**Task details:**
For this listing, the lines between the one holding "Select the message" and the one holding "Task: Open the 30条/页 page size selector", inclusive, must be set down exactly.
Data for the task Block Start
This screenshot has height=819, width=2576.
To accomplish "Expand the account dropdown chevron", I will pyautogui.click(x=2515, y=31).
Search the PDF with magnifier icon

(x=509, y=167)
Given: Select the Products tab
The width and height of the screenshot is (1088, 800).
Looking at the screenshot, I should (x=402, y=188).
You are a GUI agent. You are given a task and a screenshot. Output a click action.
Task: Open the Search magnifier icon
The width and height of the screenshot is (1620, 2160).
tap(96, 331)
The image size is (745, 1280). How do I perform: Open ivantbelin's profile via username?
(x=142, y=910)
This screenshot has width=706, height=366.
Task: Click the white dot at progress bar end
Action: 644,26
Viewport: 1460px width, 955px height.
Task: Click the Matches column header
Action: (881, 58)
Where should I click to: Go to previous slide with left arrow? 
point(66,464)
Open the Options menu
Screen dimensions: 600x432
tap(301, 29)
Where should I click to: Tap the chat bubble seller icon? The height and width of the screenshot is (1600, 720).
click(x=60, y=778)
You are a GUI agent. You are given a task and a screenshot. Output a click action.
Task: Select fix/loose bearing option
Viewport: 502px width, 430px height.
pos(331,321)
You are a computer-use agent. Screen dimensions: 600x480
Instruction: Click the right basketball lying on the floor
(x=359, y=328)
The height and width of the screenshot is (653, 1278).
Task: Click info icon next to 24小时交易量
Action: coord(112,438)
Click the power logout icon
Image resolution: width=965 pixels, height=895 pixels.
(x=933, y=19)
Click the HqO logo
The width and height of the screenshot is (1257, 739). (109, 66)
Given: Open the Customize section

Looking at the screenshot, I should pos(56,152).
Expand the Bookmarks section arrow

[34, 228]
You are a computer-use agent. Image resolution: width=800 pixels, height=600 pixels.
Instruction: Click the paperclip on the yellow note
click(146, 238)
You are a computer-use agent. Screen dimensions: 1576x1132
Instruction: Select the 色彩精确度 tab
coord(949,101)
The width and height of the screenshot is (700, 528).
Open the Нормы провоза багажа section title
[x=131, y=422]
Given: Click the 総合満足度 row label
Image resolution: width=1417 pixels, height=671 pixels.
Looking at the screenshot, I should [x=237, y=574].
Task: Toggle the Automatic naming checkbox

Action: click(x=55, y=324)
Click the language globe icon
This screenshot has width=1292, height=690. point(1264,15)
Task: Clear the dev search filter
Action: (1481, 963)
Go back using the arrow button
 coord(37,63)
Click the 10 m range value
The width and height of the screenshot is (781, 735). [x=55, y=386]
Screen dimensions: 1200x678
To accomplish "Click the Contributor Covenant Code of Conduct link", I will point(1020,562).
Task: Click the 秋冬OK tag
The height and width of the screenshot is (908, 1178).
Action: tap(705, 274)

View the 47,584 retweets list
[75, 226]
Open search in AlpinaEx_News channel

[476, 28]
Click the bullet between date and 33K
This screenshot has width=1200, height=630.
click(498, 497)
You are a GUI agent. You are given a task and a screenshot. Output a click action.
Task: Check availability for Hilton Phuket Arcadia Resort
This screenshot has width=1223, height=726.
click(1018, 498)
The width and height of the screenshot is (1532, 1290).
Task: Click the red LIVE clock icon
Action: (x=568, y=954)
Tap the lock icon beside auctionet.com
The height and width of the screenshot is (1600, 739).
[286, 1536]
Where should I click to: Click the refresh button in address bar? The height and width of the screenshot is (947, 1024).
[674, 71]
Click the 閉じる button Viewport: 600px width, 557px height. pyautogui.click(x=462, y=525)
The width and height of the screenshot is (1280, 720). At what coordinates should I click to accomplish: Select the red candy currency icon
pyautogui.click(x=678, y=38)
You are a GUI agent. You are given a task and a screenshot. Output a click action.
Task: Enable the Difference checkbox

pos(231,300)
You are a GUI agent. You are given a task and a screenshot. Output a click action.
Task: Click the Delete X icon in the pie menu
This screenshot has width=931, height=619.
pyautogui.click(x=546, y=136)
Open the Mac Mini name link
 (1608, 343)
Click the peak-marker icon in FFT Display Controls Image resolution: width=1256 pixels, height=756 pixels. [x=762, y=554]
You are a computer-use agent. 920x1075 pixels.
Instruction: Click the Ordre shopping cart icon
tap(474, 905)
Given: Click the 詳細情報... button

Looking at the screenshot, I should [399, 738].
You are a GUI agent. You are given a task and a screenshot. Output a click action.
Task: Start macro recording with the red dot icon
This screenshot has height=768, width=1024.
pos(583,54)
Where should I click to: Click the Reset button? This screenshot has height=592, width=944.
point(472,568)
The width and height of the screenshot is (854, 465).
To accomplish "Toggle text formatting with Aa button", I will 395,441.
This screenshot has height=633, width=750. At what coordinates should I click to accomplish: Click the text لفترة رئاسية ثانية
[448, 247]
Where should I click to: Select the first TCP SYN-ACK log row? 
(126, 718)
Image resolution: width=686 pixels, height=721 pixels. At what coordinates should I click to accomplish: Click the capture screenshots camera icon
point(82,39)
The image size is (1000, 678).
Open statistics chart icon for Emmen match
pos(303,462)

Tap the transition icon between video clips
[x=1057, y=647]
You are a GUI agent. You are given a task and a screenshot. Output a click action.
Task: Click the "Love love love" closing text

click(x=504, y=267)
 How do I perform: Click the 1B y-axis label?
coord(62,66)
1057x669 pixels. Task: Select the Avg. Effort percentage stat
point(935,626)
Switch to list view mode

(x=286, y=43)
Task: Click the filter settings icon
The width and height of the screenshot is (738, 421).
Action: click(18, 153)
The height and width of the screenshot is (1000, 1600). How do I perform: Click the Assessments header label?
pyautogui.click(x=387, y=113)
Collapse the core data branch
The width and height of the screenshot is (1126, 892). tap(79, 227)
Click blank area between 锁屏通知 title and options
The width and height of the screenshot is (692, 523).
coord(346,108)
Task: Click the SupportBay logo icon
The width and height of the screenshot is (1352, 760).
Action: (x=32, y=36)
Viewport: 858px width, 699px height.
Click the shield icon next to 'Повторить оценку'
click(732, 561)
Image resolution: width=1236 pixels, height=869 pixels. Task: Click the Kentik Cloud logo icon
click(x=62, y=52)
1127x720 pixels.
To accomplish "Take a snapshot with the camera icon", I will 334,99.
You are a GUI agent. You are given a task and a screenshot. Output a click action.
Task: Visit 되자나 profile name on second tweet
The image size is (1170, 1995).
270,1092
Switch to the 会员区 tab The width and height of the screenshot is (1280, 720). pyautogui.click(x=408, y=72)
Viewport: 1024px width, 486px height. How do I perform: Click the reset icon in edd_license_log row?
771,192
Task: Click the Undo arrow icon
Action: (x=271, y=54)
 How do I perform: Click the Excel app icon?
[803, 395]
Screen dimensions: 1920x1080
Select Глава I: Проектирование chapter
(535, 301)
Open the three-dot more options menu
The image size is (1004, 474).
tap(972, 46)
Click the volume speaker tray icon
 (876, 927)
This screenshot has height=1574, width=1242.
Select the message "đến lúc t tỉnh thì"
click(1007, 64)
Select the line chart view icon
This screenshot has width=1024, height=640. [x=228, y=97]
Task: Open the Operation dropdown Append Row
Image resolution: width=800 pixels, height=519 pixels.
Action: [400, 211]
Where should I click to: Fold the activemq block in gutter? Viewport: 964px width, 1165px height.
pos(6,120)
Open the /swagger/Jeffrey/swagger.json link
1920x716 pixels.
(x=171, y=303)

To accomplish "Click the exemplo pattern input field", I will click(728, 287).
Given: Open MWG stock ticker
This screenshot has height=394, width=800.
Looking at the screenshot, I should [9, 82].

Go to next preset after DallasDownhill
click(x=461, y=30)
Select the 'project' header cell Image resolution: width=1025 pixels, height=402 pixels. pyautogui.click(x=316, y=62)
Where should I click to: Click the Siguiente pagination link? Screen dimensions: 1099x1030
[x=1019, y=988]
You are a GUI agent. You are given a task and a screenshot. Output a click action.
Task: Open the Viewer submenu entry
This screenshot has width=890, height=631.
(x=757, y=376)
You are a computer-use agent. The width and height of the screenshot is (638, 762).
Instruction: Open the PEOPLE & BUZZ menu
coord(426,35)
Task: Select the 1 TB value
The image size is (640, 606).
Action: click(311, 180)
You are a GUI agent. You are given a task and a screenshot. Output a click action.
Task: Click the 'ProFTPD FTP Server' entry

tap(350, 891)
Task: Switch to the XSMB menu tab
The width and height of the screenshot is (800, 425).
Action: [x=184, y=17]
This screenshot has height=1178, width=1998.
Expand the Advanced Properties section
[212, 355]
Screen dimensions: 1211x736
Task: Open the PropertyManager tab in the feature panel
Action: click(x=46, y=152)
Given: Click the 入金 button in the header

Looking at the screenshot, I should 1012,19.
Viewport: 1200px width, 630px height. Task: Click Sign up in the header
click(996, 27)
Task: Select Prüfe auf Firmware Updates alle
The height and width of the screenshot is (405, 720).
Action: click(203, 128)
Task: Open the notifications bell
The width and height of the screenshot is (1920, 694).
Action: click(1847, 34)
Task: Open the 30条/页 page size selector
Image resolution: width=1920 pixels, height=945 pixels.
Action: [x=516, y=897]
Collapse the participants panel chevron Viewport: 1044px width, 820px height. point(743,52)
Data for the task Block End
**Response to this exercise:**
Select the message "đến lúc t tỉnh thì"
click(1007, 64)
Select the line chart view icon
This screenshot has width=1024, height=640. [x=228, y=97]
Task: Open the Operation dropdown Append Row
Image resolution: width=800 pixels, height=519 pixels.
Action: [400, 211]
Where should I click to: Fold the activemq block in gutter? Viewport: 964px width, 1165px height.
pos(6,120)
Open the /swagger/Jeffrey/swagger.json link
1920x716 pixels.
(x=171, y=303)

To accomplish "Click the exemplo pattern input field", I will click(728, 287).
Given: Open MWG stock ticker
This screenshot has height=394, width=800.
Looking at the screenshot, I should [9, 82].

Go to next preset after DallasDownhill
click(x=461, y=30)
Select the 'project' header cell Image resolution: width=1025 pixels, height=402 pixels. pyautogui.click(x=316, y=62)
Where should I click to: Click the Siguiente pagination link? Screen dimensions: 1099x1030
[x=1019, y=988]
You are a GUI agent. You are given a task and a screenshot. Output a click action.
Task: Open the Viewer submenu entry
This screenshot has width=890, height=631.
(x=757, y=376)
You are a computer-use agent. The width and height of the screenshot is (638, 762).
Instruction: Open the PEOPLE & BUZZ menu
coord(426,35)
Task: Select the 1 TB value
The image size is (640, 606).
Action: click(311, 180)
You are a GUI agent. You are given a task and a screenshot. Output a click action.
Task: Click the 'ProFTPD FTP Server' entry

tap(350, 891)
Task: Switch to the XSMB menu tab
The width and height of the screenshot is (800, 425).
Action: [x=184, y=17]
This screenshot has height=1178, width=1998.
Expand the Advanced Properties section
[212, 355]
Screen dimensions: 1211x736
Task: Open the PropertyManager tab in the feature panel
Action: click(x=46, y=152)
Given: Click the 入金 button in the header

Looking at the screenshot, I should 1012,19.
Viewport: 1200px width, 630px height. Task: Click Sign up in the header
click(996, 27)
Task: Select Prüfe auf Firmware Updates alle
The height and width of the screenshot is (405, 720).
Action: click(203, 128)
Task: Open the notifications bell
The width and height of the screenshot is (1920, 694).
Action: click(1847, 34)
Task: Open the 30条/页 page size selector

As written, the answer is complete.